Am Limit

«Sie sind einsame Einzelkämpfer geworden»: Bauern arbeiten bis an ihr psychisches Limit

Bauern werden mit der Industrialisierung immer mehr zu Einzelkämpfern. (Symbolbild)

Bauern werden mit der Industrialisierung immer mehr zu Einzelkämpfern. (Symbolbild)

Grosser Andrang am Themenabend «Am Limit – psychische Belastung in der bäuerlichen Bevölkerung». Bauern leiden häufig an Burnouts.

«Zwölf Prozent der Landwirte zeigen Symptome eines Burnouts. Das ist etwa doppelt so viel wie im Durchschnitt der Bevölkerung.» Mit dieser Zahl schockierte Peter Brügger vom Solothurner Bauernverband die Zuhörer im Bienkensaal. «Ländlicher Raum ist eine heile Welt. Oder doch nicht?», leitete er mit einer rhetorische Frage sein Referat ein. «Bauern werden als Subventionsjäger, Tierquäler, Umweltverschmutzer und sogar als Verursacher des Klimawandels an den Pranger gestellt.»
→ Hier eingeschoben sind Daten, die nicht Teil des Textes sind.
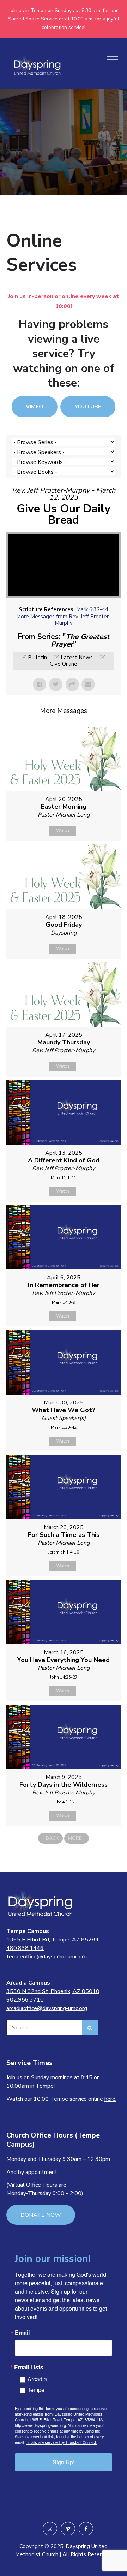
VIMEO (34, 407)
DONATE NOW (40, 2215)
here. (110, 2099)
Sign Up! (63, 2462)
Brügger fuhr fort: «Heute wird immer mehr Kapital eingesetzt, um mit Maschinen die Arbeitskräfte zu ersetzen. So ist der Bauer ein einsamer Einzelkämpfer geworden.» Als grosses Problem beschreibt der Bauernsekretär die schleichende Verarmung. «Schulden können nicht abgebaut werden und dann fehlen die Reserven, wenn Ersatzinvestitionen anstehen.» Der grosse Druck führe dazu, dass zuerst die administrativen Aufgaben vernachlässigt werden, was wiederum zu Einkommensverlusten führt, weil die Direktzahlungen gekürzt werden. Der Teufelskreis beginne oft unbemerkt mit mürrischem Verhalten, könne dann aber bis zum Burnout und zur psychischen Erkrankung führen. «Der Bauer ist selbstständig. Er handelt alleine und holt sich oft viel zu spät Hilfe.»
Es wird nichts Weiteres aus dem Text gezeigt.